In scientific visualization and computer graphics, volume rendering is a set of techniques used to display a 2D projection of a 3D discretely sampled data set, typically a 3D scalar field.

A typical 3D data set is a group of 2D slice images acquired by a CT, MRI, or MicroCT scanner. Usually these are acquired in a regular pattern (e.g., one slice every millimeter) and usually have a regular number of image pixels in a regular pattern. This is an example of a regular volumetric grid, with each volume element, or voxel represented by a single value that is obtained by sampling the immediate area surrounding the voxel.

To render a 2D projection of the 3D data set, one first needs to define a camera in space relative to the volume. Also, one needs to define the opacity and color of every voxel. This is usually defined using an RGBA (for red, green, blue, alpha) transfer function that defines the RGBA value for every possible voxel value.

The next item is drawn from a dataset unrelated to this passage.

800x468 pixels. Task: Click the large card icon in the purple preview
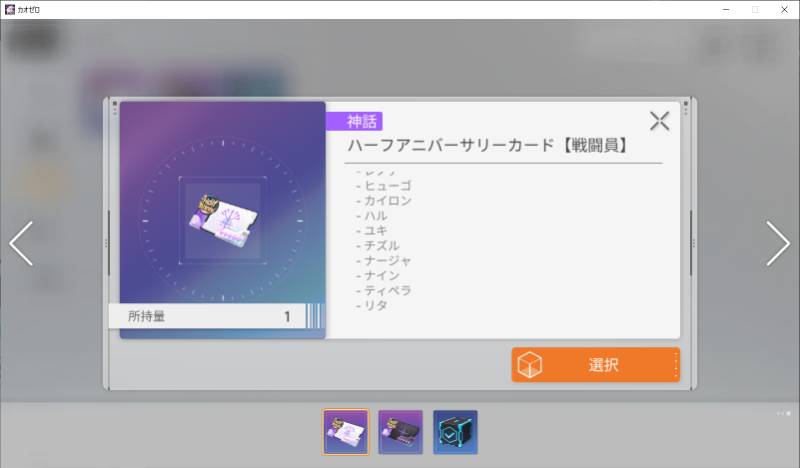click(223, 220)
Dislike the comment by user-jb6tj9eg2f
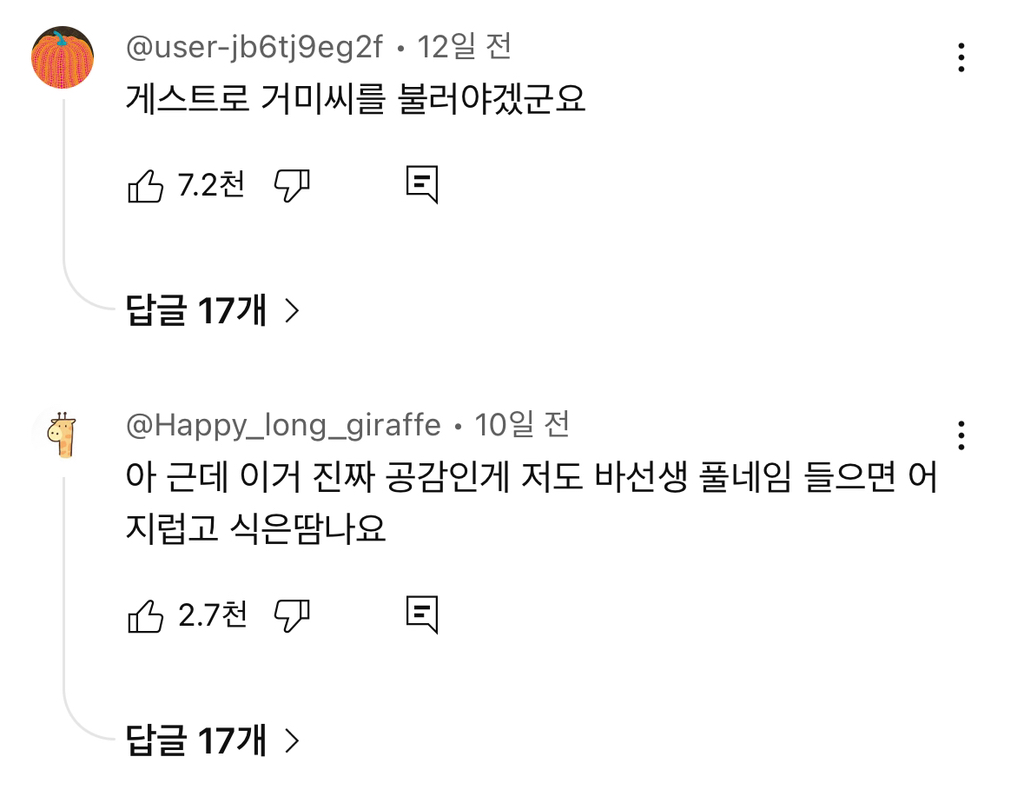1024x790 pixels. click(x=291, y=186)
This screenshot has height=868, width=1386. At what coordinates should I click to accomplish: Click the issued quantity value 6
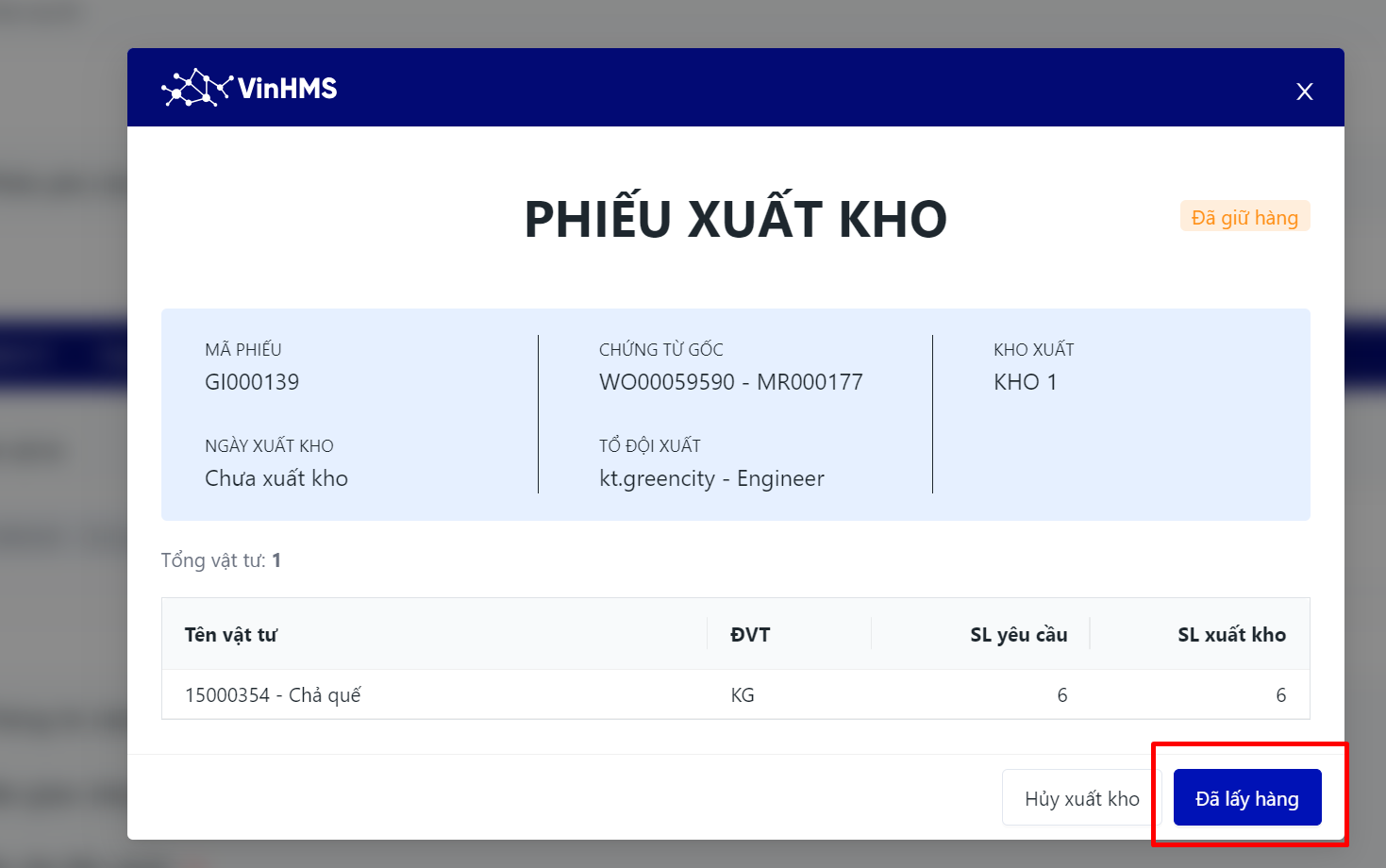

For example, a volume may be viewed by extracting isosurfaces (surfaces of equal values) from the volume and rendering them as polygonal meshes or by rendering the volume directly as a block of data. The marching cubes algorithm is a common technique for extracting an isosurface from volume data. Direct volume rendering is a computationally intensive task that may be performed in several ways.

Direct volume rendering



A direct volume renderer requires every sample value to be mapped to opacity and a color. This is done with a "transfer function" which can be a simple ramp, a piecewise linear function or an arbitrary table. Once converted to an RGBA (for red, green, blue, alpha) value, the composed RGBA result is projected on corresponding pixel of the frame buffer. The way this is done depends on the rendering technique.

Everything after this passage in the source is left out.